Friday, December 19, 2014

Christmas Epicurean Delight...


Took a break from the rush to finish up Primary things and have it ready for 2015, begin Institute preparations, prepare the lesson for Countryside Homemakers, do my visiting teaching, etc., etc., etc.  All good things, but time to focus on Claude and my tradition.

The last two years we have gone to the Inn at Shaker Village.  This year Claude had a meal at Holly Hill Inn in Midway, Kentucky.  He suggested we try it for our Christmas feast together.  I agreed.  Claude made the reservations.  Tonight we went and had an absolutely delightful meal.  


The menu is like being on a cruise ship.  You are given a menu with four possible courses.  You pick the items you want in each of the four courses. Claude and I actually chose the same items with the exception of our main course.

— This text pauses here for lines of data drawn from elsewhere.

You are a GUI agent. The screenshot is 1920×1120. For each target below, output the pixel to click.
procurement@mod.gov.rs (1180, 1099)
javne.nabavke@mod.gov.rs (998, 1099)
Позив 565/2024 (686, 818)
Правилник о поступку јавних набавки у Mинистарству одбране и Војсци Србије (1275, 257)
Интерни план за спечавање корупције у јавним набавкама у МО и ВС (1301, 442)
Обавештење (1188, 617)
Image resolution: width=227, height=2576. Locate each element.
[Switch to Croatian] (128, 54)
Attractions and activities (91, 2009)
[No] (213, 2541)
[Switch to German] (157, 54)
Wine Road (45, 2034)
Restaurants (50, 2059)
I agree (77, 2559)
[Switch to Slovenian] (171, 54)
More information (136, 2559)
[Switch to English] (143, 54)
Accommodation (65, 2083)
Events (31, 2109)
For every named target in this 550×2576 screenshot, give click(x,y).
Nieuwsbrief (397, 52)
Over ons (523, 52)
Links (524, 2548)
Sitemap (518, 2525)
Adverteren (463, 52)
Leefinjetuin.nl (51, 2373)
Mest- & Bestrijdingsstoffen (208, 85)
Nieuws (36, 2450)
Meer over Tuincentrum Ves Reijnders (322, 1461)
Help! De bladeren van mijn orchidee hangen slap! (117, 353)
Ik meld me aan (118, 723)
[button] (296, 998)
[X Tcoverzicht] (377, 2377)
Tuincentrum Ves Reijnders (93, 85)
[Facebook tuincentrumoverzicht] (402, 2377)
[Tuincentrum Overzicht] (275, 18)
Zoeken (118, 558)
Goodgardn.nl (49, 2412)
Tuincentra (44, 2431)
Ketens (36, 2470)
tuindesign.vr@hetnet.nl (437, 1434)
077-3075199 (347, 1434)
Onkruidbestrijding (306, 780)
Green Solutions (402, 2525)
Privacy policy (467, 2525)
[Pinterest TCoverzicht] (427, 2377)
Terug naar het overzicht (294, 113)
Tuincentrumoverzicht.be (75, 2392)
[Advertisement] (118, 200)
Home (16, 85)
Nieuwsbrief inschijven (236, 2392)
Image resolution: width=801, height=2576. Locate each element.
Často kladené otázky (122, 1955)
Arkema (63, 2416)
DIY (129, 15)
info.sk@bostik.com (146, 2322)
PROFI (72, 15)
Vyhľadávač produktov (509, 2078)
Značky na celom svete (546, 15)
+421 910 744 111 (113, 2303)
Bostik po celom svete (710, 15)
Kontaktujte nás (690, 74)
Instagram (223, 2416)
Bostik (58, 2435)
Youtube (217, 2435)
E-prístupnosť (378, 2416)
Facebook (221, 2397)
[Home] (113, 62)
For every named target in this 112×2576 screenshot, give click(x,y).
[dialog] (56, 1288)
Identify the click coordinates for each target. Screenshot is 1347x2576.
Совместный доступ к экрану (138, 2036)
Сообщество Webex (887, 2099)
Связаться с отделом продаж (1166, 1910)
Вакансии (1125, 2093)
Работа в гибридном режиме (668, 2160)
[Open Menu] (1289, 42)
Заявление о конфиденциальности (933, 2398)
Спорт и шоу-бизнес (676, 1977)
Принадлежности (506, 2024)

We were surprised when they started us off with this little delight.  It is a mini Kentucky Hot Brown.  This is a true Kentucky food.  First served at the Brown Hotel in Louisville.  Some guests returned late from a play and wanted something to eat.  The chef in the kitchen took what he had and created the Kentucky Hot Brown and it has been a favorite for many every since.  This tiny version was delicious.
The first course we ordered was a crab meat and avocado cocktail.  Very, very good but it has some peppers that gave it a little punch.
The second course we ordered was borscht.  It was a 'winter' version with an elegant name which I cannot remember.  Claude nor I had ever eaten borscht.  It is made with beets.  I love pickled beets.  But I always envisioned borscht as being red and having a red watery broth with veggies in it.  This was like a brownish gravy and had a light flavor.  The top was garnished with little croutons.  The nice surprise was pieces of bacon in the soup.  Man it was good.
The main dish portion of our meal is where we differed.  Claude had a steak.  The sides were creamed spinach and some fancy type of twice baked potatoes.  I had the salmon served over some type of rice and I can't even remember what the sauce was to the side.  It sure tasted good with the salmon.
We chose Kentucky Jam Cake for dessert with a caramel icing.  It reminded us of a recipe I have called "Old Fruit Cake".  You make a cake with a quart jar of old home bottle fruit, any kind, that you blend.  The Old Fruit Cake tastes like a fruit cake without all the dried fruit in it.  This cake was like that.  Such a nice treat at the endof a meal. 
We pronounced this meal a winner in every way.  It was fun to have a very nice quiet dinner together.